Suspenden subasta de 700 MHz en Brasil en medio de disputa judicial

La disputa sobre transferencias de 3.5 GHz, que involucra a Unifique, Amazônia 5G y activos de Ligga Telecom, enfrenta a grandes operadores y nuevos entrantes y paraliza el proceso de la Anatel.

La sesión de apertura de propuestas de la subasta de la banda de 700 MHz en Brasil, realizada la mañana de este jueves 30 de abril, fue interrumpida después de que la Agencia Nacional de Telecomunicaciones (Anatel) confirmara la suspensión temporal del proceso por una decisión judicial emitida en la víspera.

El presidente de la Comisión Especial de Licitación (CEL), Vinícius Caram, informó que la Agencia fue notificada en la noche del 29 de abril sobre una medida cautelar de la 10ª Vara Civil Federal de São Paulo, en el marco de un mandado de seguridad colectivo, que determinó la paralización del pliego nº 1/2026 hasta el juicio definitivo y prohibió la apertura de los sobres con las propuestas.

Según la decisión, “queda impedida la apertura de los sobres, que deberán permanecer resguardados”. La Anatel afirma que ya está adoptando medidas para revertir la medida cautelar con base en la legalidad del modelo y en el interés público involucrado.

La suspensión ocurre tras una secuencia de decisiones judiciales contradictorias en los últimos días, todas relacionadas con la transferencia de frecuencias en la banda de 3.5 GHz, punto central para la participación en la fase prioritaria de la subasta actual. La disputa involucra a empresas como Unifique, el consorcio Amazônia 5G y activos originalmente vinculados a Ligga Telecom.

La controversia comenzó con una medida cautelar que cuestionaba la legalidad de estas transferencias, bajo el argumento de que las obligaciones de la subasta de 5G de 2021 no habrían sido cumplidas en su totalidad antes de la cesión de los derechos. La acción fue presentada por Acel, que representa a grandes operadores móviles.

Anteriormente: 8 operadores presentan propuestas para subbandas de 700 MHz en Brasil

En una decisión posterior, el Tribunal Regional Federal de la 1ª Región llegó a revocar la cautelar, atendiendo recursos de la Anatel, de Unifique y del consorcio Amazônia 5G, restableciendo las transferencias de espectro.

El juez señaló un “grave daño inverso” si la suspensión se mantenía, con riesgos para el cronograma de la subasta y para las políticas públicas de ampliación de la competencia y la conectividad, además de descartar la tesis de perjuicio competitivo para los grandes operadores. A pesar de ello, una nueva medida cautelar concedida en la víspera de la apertura de propuestas volvió a suspender el proceso.

El consejero de la Anatel, Edson Holanda, criticó el nivel de disputas judiciales en torno al proceso. “Nunca vimos un nivel tan alto de judicialización en un procedimiento que fue ampliamente discutido, incluso con el TCU”, afirmó.

Para Holanda, el uso recurrente del Poder Judicial como estrategia competitiva tiende a generar distorsiones en el sector. “Cuando empezamos a usar la judicialización como estrategia de negocio, esto es perjudicial. Se crea una rutina: un dilema del prisionero, en el que quienes quedan fuera se sienten perjudicados y entramos en una espiral de judicialización”, dijo.

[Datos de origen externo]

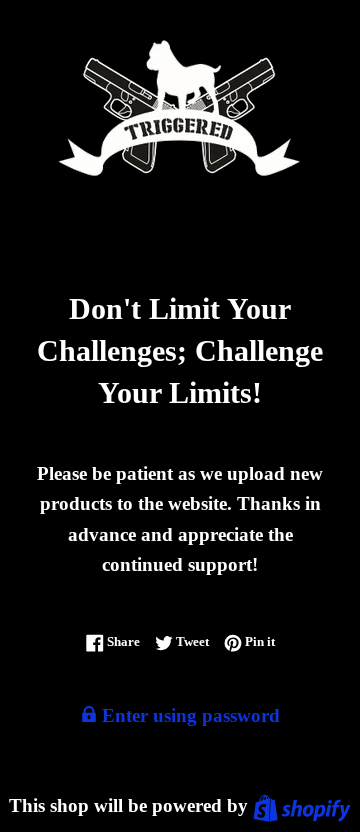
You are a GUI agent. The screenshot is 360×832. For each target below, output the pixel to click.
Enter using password (188, 715)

La subasta de la banda de 700 MHz es considerada estratégica por la Anatel por combinar expansión de cobertura y estímulo a la competencia, con foco en la entrada de prestadores de pequeño porte. Con la suspensión, el cronograma del proceso queda indefinido y sujeto al desenlace de la disputa judicial.

El pliego prevé la autorización de uso de las subbandas de 708 MHz a 718 MHz y de 763 MHz a 773 MHz, con una inversión estimada en cerca de R$ 2,000 millones. La expectativa de la Agencia es llevar conectividad a más de 864 localidades, principalmente en áreas rurales y remotas, además de cubrir aproximadamente 6,500 kilómetros de carreteras federales en 16 estados, en tramos que aún presentan brechas de señal.